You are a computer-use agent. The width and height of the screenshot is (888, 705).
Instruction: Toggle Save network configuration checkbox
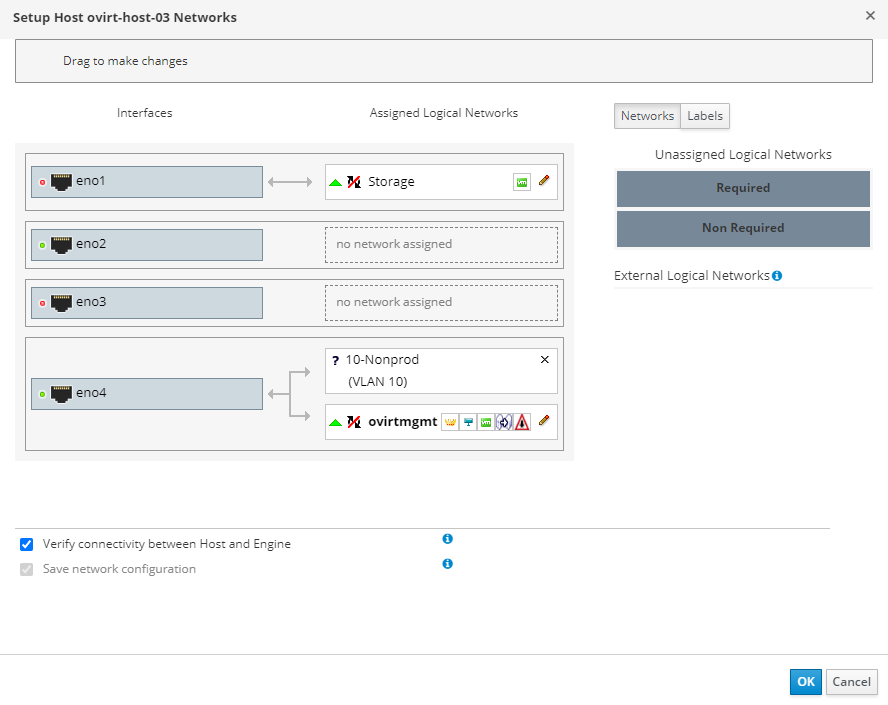coord(27,569)
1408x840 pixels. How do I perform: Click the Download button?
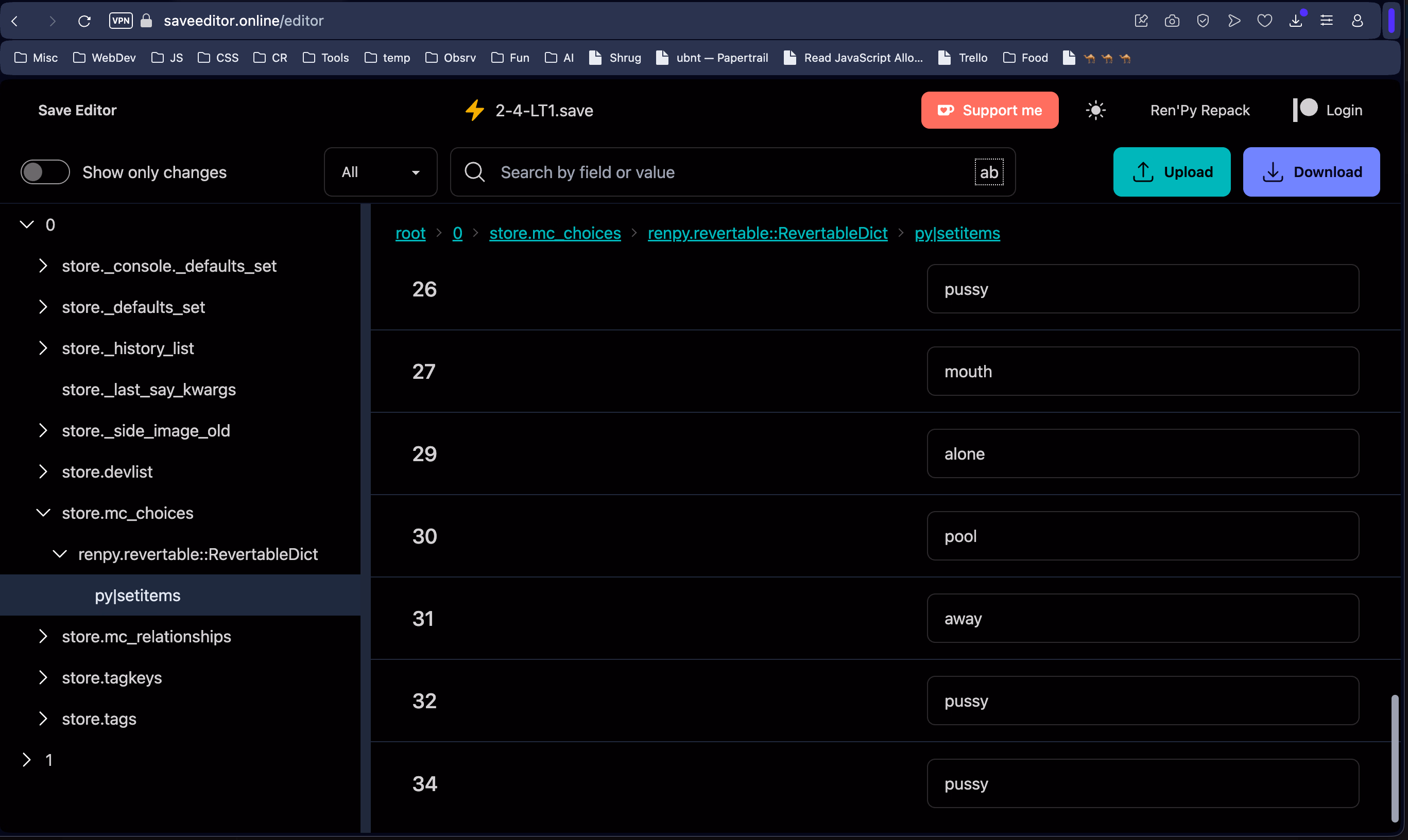click(1311, 172)
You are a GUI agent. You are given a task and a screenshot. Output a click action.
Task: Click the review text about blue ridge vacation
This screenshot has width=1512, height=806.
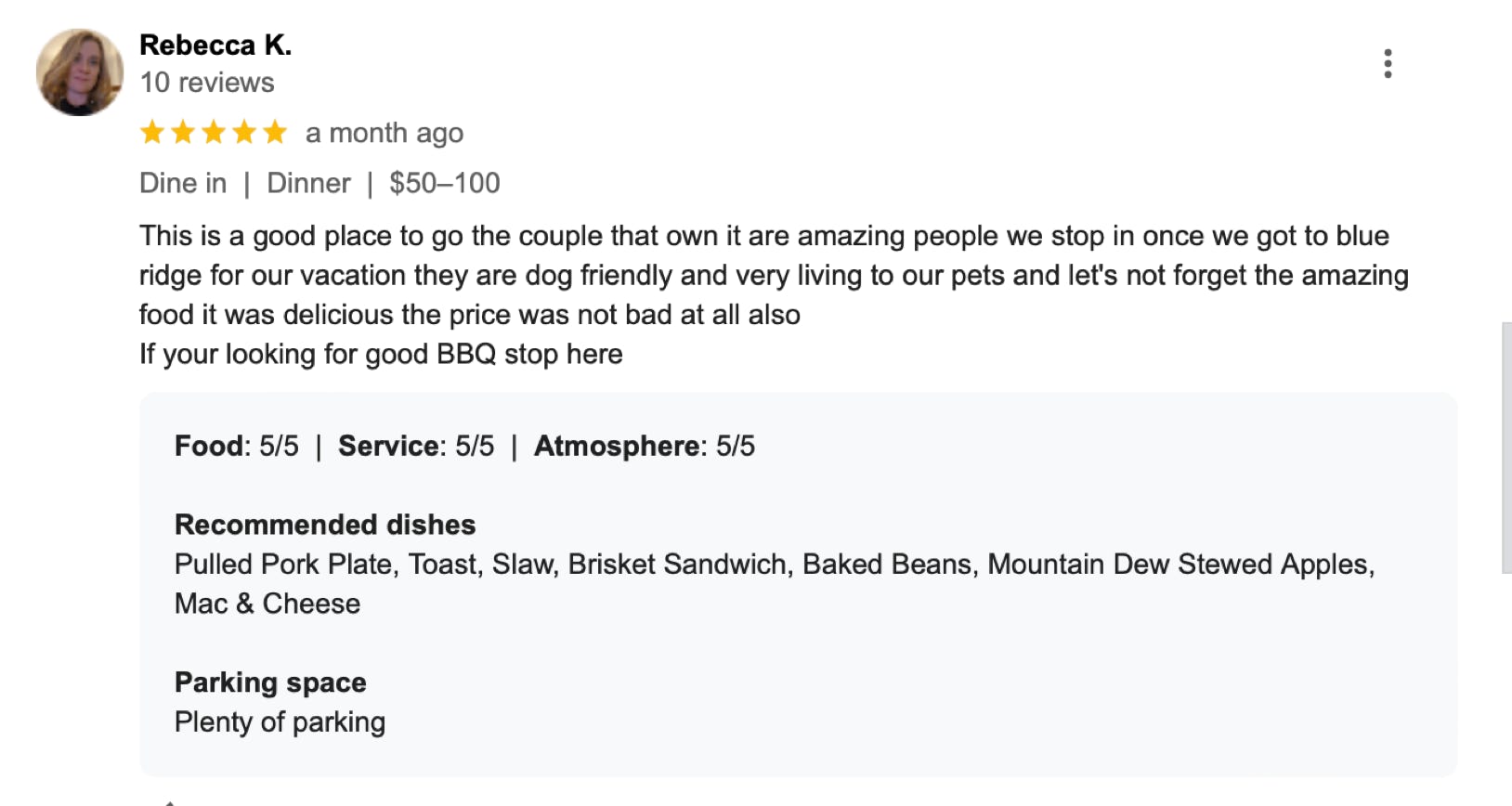[773, 276]
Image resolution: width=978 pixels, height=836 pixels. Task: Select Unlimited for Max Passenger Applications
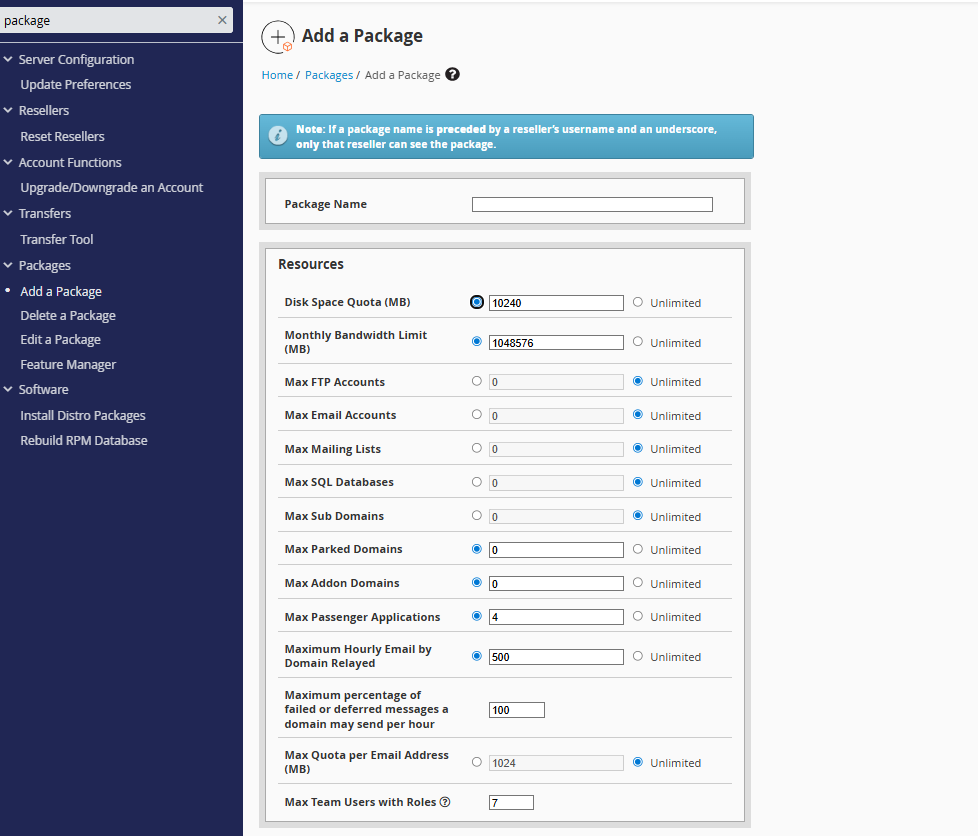pyautogui.click(x=638, y=616)
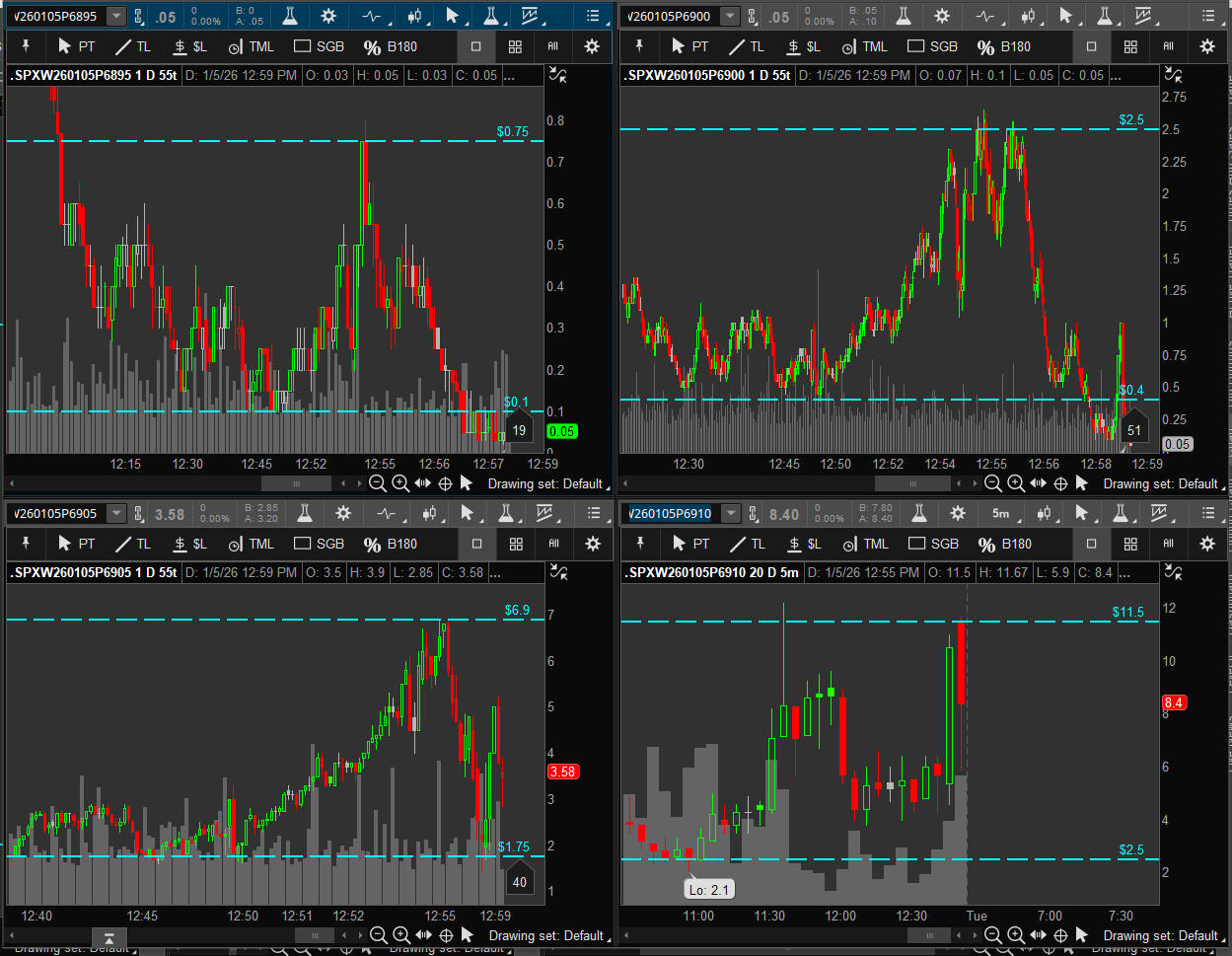1232x956 pixels.
Task: Select the B180 percent tool in P6910 chart
Action: point(1003,544)

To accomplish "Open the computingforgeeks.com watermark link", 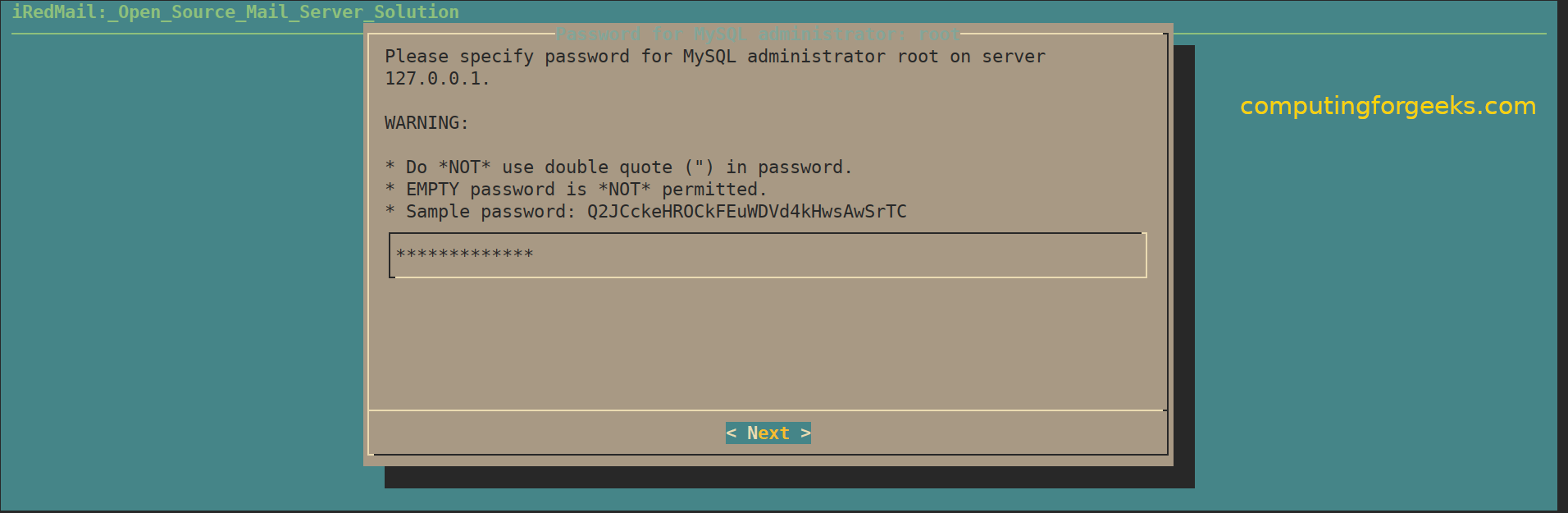I will [1388, 106].
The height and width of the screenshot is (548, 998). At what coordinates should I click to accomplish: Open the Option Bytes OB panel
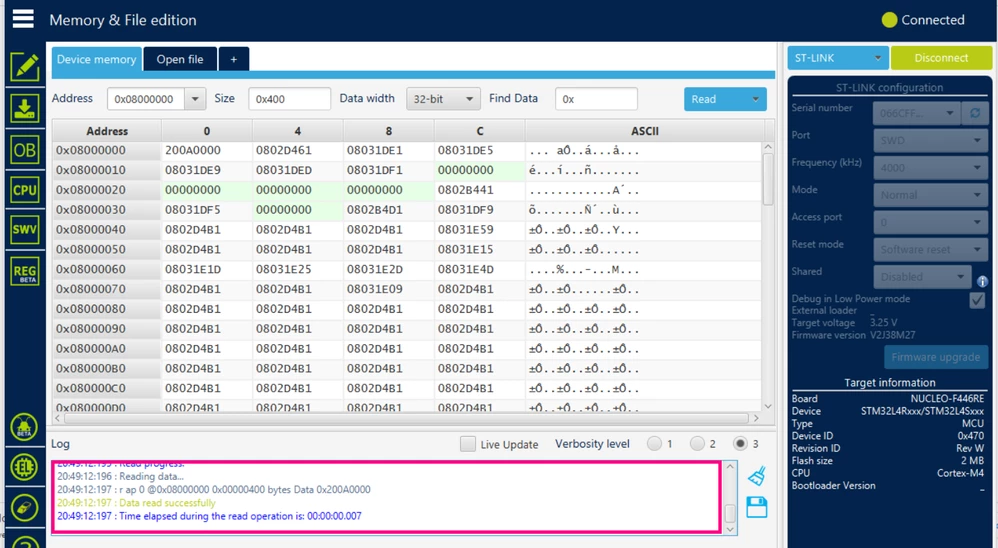pos(25,150)
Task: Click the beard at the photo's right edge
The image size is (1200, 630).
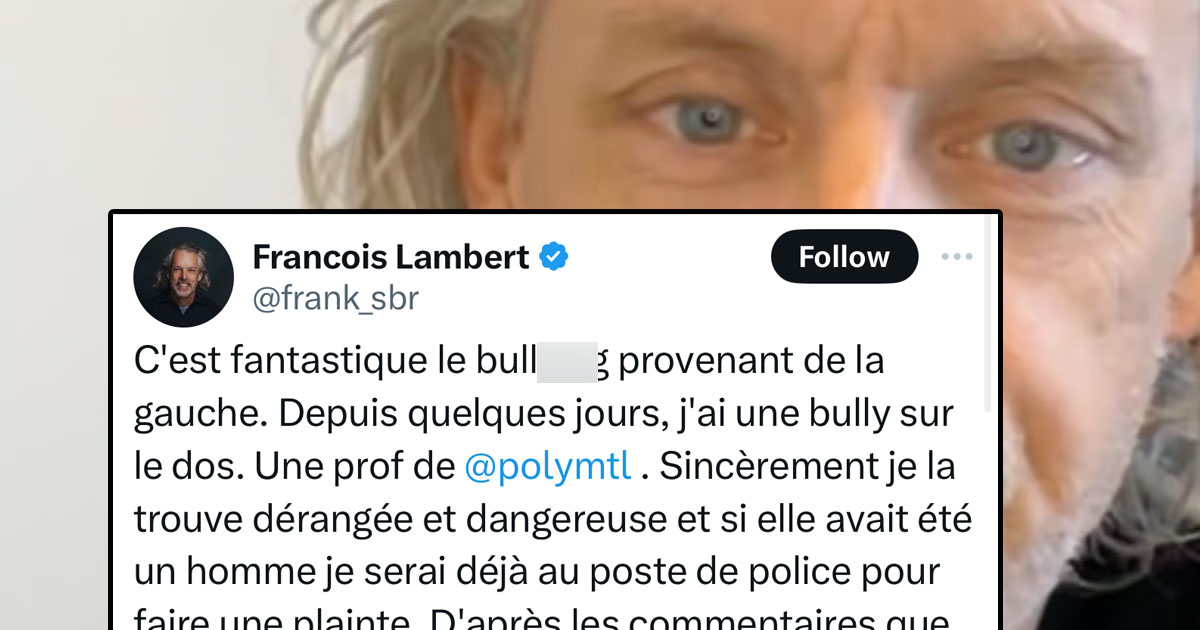Action: click(1170, 450)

--------------------------------

### [Set exercise]
Render the rows, starting with the first line and going through the line with "click(1311, 172)", as a two-column CSV headed "prompt" and "response", one line per row. Put each row's text and its answer in a single quoted field, replace line breaks with spaces, and leave out the pictures.

### [Solution to this problem]
prompt,response
"You are a computer-use agent. The width and height of the screenshot is (888, 705). Instruction: Toggle Save network configuration checkbox","coord(27,569)"
"1408x840 pixels. How do I perform: Click the Download button?","click(1311, 172)"